Starring: Aida El-Kashef, Neeraj Kabi, Sohum Shah, Vinay Shukla
Directed by Anand Gandhi
There is a lingering image at the start of Anand Gandhi’s Ship of Theseus, of a hand touching surfaces to see and grasp them. It captures the uniquely tactile quality that lies embedded in the film. SOT renders its protagonists’ dilemmas tangible. There’s the blind photographer who captures her images by hearing them. You go on her journey with her: introspecting, experiencing her doubts, claustrophobia and the urge to escape the patronising world. You can empathise with her when she gets lost, metaphorically of course, on gaining vision.

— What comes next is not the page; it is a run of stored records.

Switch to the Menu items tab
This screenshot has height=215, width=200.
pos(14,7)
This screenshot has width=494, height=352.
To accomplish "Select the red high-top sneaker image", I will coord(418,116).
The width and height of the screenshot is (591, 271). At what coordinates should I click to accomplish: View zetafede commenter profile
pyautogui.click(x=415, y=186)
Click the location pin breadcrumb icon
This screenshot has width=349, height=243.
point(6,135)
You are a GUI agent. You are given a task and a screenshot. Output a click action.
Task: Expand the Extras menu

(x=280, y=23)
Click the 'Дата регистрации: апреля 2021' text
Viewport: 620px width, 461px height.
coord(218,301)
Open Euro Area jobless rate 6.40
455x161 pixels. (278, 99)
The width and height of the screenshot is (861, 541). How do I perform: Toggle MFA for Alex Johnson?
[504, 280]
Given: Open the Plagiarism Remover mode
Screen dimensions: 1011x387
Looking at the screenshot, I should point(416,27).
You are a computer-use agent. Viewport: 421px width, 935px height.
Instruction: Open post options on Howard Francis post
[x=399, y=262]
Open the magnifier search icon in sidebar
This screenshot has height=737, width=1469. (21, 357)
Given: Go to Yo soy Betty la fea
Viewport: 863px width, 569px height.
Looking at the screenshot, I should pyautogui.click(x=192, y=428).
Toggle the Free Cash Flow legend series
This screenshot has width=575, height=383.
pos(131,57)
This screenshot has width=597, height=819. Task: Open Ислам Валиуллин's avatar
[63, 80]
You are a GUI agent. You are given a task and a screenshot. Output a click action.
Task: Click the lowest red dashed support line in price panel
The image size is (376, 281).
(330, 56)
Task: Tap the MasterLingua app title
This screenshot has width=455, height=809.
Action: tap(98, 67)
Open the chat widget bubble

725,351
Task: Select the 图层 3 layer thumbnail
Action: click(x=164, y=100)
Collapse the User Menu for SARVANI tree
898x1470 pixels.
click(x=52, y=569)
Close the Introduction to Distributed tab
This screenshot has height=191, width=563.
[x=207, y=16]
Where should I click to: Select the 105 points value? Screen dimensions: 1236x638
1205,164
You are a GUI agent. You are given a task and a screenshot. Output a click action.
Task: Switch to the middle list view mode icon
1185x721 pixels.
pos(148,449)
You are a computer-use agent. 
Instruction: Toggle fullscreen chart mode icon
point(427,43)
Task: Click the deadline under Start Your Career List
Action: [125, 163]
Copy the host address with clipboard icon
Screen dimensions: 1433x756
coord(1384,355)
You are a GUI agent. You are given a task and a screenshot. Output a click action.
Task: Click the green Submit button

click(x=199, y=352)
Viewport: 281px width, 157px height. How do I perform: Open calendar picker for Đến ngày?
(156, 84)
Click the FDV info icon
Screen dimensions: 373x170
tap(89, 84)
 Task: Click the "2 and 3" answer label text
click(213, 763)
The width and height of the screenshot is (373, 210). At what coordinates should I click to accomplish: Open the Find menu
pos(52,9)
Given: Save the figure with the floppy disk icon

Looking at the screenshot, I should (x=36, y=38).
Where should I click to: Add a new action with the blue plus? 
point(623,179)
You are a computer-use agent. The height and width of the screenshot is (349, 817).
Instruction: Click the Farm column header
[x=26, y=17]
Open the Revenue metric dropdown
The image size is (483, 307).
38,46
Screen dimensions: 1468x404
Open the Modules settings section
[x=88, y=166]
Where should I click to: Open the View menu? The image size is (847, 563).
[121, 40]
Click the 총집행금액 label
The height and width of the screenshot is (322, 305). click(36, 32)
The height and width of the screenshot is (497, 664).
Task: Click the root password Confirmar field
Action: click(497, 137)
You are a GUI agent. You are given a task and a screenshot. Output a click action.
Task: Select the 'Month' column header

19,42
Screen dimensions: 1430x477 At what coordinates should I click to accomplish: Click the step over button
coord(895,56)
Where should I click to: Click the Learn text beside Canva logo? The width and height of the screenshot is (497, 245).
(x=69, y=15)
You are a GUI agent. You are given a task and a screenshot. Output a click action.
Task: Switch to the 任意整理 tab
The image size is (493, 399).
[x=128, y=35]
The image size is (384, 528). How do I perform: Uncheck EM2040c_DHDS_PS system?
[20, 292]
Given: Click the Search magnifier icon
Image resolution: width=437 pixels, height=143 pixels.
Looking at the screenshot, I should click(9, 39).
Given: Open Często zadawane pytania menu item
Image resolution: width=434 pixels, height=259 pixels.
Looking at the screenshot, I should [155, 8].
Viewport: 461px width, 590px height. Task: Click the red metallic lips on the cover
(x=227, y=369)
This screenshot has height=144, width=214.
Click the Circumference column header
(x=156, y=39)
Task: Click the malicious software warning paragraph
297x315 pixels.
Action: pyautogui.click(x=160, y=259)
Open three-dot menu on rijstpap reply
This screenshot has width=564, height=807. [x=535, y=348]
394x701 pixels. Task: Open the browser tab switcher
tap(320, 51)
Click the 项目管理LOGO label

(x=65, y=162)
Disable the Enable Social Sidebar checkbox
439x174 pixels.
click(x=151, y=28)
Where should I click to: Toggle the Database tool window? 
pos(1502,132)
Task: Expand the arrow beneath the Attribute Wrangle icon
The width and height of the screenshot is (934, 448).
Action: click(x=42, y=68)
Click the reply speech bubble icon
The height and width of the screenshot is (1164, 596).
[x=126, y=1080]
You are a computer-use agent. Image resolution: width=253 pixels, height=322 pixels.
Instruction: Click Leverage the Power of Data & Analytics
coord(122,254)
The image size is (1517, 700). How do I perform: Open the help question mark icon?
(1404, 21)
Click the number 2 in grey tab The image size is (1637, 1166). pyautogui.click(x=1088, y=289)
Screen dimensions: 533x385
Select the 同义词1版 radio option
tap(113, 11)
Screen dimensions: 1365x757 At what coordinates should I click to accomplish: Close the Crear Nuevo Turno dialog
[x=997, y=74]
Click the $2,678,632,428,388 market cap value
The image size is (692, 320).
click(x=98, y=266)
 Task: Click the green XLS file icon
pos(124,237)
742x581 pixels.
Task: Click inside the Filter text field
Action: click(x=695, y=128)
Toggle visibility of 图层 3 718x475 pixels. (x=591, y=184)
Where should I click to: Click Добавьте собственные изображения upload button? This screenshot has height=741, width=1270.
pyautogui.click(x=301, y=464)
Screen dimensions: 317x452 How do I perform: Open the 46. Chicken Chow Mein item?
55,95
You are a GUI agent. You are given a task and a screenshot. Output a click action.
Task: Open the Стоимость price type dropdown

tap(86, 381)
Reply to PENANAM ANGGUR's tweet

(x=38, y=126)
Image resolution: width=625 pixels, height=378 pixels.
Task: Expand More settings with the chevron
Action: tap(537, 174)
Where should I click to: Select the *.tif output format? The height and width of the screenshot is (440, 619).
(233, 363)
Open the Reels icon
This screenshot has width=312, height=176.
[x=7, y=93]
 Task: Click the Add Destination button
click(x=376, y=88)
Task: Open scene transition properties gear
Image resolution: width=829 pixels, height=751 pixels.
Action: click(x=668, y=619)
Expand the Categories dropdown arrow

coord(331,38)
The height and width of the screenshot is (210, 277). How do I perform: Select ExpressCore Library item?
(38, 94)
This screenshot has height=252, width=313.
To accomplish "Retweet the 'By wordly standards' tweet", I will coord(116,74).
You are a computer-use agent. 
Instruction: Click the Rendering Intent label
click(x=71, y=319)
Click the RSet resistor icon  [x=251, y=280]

Then there is the good-humoured, quick-witted monk who is torn between his commitment to the battle against animal testing and his own life that’s ebbing out. Is his deliberate withdrawal from life an act similar to that of a suicide bomber? Each of the stories is built around such an argument. Between the blind girl and her boyfriend, between the monk and his pesky, young lawyer. And between the rough and rustic, money-minded but good-hearted businessman Naveen and his artistically inclined grandmother in the third and last of the stories. His own kidney transplant takes Naveen out of the comfort zone and gives him a larger cause, of seeking justice for those not as blessed. It is a cinema of such values and beliefs, and of contentious issues. It’s a film of meditative pauses and life as many of us have felt and lived. It reaches out to the heart as well as the mind. Not the kind of film you see very often.